No. You must wait for inb(0x64) & 1 before reading from 0x60. Note this dance is actually quite long:

http://lxr.free-electrons.com/source/drivers/input/serio/i80...

It's probably okay for a keyboard and a low-resolution mouse. Maybe. It's definitely not okay for a touchpad.

> There are plenty of touchpads that use PS/2 as well, and they usually appear to be mouses until switched to a different protocol mode.

With extra chips.

I think the main point to take away from all this discussion is that although Apple could've taken an existing widespread and compatible interface with similar characteristics and enhanced it to fit their requirements, they didn't because it was more expensive.

FTFA.

You might think some people want Apple laptops to be hacker friendly, and you might be right, but my point is that you should consider that some people would rather they be cheaper and lighter and more power efficient.


You must wait for inb(0x64) & 1 before reading from 0x60.

The code clearly shows that all the ISR does is read from the status port, and if there is data available, read it from the data port. It only does nothing in the unlikely case that no data is available (could be a spurious interrupt.) I have written code like this before. There is no waiting, no polling. Receive an interrupt, read a byte. Some devices will actually let you read multiple bytes (just keep reading until one of the bits in the status register goes off.)

You're claiming it would significantly increase cost to enhance an existing interface (as opposed to redesigning everything and the nontrivial NRE of that?), on a laptop that itself costs far more than the majority of others using a standard or slightly enhanced standard interface.


>In fact, it is a synchronous serial protocol just like SPI, so what appears to have happened with these MacBooks is that Apple basically reinvented PS/2 in their own "Think Different" way.

Ugh. Almost everybody uses SPI for touchpads these days, although they frequently also provide a PS/2 compatibility mode. Apple don't care about working with stock operating systems other than their own (the Bootcamp installer injects additional drivers for Windows), so they decided not to bother.


Wheels are pretty standard on cars too. Shouldn't every computer have wheels?


I imagine it's more that they don't care and SPI is simpler/cheaper than USB when you custom make your hardware.


I don't necessarily think Apple cost minimizes in that way. They build and engineer in ways other companies cannot or won't risk. My example being their 10k cnc machine purchase for MacBook cases. Or I could be totally wrong and this is what they're doing, of course.

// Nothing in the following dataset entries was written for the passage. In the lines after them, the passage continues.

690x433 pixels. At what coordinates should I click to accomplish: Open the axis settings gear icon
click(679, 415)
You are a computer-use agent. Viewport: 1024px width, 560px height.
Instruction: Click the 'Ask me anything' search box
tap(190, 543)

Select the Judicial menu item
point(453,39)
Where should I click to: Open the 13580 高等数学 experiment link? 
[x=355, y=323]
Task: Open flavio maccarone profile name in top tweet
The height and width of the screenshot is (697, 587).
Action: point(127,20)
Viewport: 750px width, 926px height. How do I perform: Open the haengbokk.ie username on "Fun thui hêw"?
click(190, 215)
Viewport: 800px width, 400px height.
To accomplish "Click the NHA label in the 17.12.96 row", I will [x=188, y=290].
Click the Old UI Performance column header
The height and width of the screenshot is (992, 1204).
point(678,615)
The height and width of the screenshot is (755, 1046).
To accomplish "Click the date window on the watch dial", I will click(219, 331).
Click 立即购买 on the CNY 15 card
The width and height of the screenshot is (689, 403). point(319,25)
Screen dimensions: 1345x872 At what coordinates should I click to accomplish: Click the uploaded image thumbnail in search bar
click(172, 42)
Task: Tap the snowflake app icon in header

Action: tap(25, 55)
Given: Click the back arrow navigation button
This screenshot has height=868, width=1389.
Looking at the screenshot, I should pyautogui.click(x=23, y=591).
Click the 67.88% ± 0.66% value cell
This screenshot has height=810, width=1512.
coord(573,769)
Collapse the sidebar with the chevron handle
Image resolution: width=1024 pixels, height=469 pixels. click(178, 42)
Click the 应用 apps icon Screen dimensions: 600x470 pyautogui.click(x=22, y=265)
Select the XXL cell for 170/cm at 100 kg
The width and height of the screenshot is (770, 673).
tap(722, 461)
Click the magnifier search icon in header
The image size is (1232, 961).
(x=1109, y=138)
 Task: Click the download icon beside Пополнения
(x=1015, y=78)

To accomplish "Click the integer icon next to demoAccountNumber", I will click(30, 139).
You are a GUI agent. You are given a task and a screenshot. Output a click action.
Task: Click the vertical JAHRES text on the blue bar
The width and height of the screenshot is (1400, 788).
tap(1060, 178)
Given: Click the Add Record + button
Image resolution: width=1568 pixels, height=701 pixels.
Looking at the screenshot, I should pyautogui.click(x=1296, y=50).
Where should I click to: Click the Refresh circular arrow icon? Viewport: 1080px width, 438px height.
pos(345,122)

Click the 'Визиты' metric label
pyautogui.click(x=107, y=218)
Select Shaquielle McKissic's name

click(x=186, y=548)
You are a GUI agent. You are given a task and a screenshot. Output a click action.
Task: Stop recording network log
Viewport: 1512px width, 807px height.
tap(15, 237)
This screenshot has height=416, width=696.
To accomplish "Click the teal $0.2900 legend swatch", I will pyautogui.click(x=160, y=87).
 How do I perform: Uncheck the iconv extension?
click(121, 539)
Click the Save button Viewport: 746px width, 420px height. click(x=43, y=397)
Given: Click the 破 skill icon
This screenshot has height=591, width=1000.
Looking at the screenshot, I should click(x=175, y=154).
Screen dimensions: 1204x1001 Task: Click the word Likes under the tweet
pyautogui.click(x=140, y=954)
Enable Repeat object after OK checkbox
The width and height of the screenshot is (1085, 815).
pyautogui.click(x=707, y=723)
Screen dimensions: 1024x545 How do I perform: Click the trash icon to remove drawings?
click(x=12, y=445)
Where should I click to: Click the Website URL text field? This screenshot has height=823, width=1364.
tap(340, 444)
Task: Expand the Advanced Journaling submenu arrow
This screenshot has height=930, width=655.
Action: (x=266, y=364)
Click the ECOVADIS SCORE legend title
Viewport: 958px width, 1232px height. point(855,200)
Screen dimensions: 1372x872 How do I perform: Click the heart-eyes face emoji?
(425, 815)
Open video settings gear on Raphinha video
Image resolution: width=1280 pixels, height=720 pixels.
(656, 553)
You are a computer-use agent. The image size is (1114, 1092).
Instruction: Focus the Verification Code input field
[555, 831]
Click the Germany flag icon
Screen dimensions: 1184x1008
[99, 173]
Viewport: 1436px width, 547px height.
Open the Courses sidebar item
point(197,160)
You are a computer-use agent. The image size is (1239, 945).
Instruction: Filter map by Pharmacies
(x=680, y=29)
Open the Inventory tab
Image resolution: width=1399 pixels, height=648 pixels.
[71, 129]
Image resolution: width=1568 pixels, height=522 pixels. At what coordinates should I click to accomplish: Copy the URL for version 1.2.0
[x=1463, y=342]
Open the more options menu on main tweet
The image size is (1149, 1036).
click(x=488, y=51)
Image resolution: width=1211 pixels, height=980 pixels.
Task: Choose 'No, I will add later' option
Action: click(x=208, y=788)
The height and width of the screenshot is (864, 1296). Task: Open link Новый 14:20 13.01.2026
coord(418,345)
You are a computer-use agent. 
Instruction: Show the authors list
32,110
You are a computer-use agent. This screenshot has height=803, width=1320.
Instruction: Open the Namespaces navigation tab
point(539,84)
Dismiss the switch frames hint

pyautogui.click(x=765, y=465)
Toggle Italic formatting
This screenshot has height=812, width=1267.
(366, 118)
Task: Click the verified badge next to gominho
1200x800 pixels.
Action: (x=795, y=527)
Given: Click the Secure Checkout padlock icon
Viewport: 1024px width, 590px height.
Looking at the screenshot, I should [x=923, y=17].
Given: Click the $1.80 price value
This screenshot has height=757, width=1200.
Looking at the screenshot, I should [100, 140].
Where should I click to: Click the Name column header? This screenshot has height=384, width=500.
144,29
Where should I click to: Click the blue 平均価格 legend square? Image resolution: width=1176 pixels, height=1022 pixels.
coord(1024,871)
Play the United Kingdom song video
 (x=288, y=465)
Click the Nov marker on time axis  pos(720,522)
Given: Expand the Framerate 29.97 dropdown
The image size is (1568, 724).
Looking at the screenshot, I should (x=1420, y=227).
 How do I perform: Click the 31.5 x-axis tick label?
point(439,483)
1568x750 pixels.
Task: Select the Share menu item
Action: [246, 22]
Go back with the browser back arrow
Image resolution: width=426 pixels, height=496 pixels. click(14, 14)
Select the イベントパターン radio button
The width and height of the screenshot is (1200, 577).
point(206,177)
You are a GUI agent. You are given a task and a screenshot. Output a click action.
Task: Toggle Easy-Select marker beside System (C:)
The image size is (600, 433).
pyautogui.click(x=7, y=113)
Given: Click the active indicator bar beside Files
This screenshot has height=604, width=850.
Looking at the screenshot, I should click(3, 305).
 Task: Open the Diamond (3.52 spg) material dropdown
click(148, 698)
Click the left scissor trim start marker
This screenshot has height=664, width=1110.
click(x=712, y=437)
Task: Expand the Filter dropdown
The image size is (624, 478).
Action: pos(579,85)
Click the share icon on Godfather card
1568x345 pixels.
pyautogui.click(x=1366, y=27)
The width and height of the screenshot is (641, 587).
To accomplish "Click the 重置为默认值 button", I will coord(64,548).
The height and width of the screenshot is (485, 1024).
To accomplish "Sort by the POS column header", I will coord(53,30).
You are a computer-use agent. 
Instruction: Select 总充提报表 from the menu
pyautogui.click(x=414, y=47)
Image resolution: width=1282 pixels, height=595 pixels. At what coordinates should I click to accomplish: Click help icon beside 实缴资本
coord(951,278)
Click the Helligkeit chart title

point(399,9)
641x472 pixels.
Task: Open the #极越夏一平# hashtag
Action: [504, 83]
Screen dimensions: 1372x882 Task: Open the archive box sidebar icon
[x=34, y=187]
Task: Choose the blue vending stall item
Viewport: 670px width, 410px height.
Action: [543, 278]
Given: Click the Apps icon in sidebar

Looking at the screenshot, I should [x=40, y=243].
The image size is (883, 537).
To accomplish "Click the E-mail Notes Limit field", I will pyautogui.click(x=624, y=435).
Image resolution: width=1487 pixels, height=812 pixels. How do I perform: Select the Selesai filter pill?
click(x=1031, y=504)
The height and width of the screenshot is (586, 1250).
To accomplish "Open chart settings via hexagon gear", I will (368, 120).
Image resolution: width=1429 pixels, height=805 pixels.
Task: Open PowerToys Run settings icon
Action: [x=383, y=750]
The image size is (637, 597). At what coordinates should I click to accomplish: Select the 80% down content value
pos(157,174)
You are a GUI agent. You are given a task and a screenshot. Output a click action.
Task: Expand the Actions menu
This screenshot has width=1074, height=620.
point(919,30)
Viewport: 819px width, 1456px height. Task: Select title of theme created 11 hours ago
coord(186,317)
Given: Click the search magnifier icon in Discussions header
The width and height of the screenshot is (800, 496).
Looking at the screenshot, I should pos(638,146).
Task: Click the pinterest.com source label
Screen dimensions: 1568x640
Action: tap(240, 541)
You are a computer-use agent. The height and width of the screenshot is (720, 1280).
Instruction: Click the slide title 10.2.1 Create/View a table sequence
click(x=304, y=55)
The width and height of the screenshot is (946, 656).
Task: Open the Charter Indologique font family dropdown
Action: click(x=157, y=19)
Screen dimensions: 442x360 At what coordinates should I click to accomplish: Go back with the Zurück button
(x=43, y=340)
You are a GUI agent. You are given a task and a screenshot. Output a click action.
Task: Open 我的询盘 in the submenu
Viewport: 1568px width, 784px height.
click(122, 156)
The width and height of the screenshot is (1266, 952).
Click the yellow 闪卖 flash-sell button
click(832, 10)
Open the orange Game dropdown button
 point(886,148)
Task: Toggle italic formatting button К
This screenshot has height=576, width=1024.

PPC Mac laptops used ADB as an internal protocol for many years after no Apple computer shipped with external ADB ports.

My recollection was that the transition to using USB as an internal protocol came slightly before the PPC->Intel transition, and that the first several generations of X86 Mac laptops used USB internally for trackpads and keyboards. You sure there were ever any using PS/2? Seems unlikely.